* What to do
Beneath this instruction is a block of data; output from it exactly the lines that run from the one containing "Μεταπτυχιακές Εργασίες (672, 212)" through the one containing "[@mire NV] (1395, 799)", inclusive.

* Available data
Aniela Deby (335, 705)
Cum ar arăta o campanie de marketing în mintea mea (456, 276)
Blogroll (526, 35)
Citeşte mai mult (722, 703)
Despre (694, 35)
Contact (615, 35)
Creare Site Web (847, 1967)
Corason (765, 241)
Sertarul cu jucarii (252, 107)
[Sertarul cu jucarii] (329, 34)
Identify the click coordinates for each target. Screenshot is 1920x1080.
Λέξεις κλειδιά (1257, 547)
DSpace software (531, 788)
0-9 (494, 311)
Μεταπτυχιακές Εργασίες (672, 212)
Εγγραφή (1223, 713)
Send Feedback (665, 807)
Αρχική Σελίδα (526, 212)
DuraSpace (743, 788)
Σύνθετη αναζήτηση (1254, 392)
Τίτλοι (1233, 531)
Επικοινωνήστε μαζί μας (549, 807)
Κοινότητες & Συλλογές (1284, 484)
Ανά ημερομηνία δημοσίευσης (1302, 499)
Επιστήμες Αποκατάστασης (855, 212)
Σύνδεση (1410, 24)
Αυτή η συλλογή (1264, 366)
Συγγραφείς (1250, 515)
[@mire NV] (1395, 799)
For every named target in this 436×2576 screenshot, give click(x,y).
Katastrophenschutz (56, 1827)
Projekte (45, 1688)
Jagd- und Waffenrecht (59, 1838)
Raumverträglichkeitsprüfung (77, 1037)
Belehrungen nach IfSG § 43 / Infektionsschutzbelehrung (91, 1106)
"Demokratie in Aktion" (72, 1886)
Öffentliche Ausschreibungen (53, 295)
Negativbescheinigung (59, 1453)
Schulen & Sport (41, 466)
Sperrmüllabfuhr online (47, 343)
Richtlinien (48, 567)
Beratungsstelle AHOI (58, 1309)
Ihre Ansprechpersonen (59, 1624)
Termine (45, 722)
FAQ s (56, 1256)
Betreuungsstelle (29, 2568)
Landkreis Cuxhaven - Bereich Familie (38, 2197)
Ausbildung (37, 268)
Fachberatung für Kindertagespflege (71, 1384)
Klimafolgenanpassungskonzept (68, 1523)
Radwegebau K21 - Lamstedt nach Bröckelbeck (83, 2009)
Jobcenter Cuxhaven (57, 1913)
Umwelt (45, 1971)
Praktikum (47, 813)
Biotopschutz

* Expected answer
Μεταπτυχιακές Εργασίες (672, 212)
Εγγραφή (1223, 713)
Send Feedback (665, 807)
Αρχική Σελίδα (526, 212)
DuraSpace (743, 788)
Σύνθετη αναζήτηση (1254, 392)
Τίτλοι (1233, 531)
Επικοινωνήστε μαζί μας (549, 807)
Κοινότητες & Συλλογές (1284, 484)
Ανά ημερομηνία δημοσίευσης (1302, 499)
Επιστήμες Αποκατάστασης (855, 212)
Σύνδεση (1410, 24)
Αυτή η συλλογή (1264, 366)
Συγγραφείς (1250, 515)
[@mire NV] (1395, 799)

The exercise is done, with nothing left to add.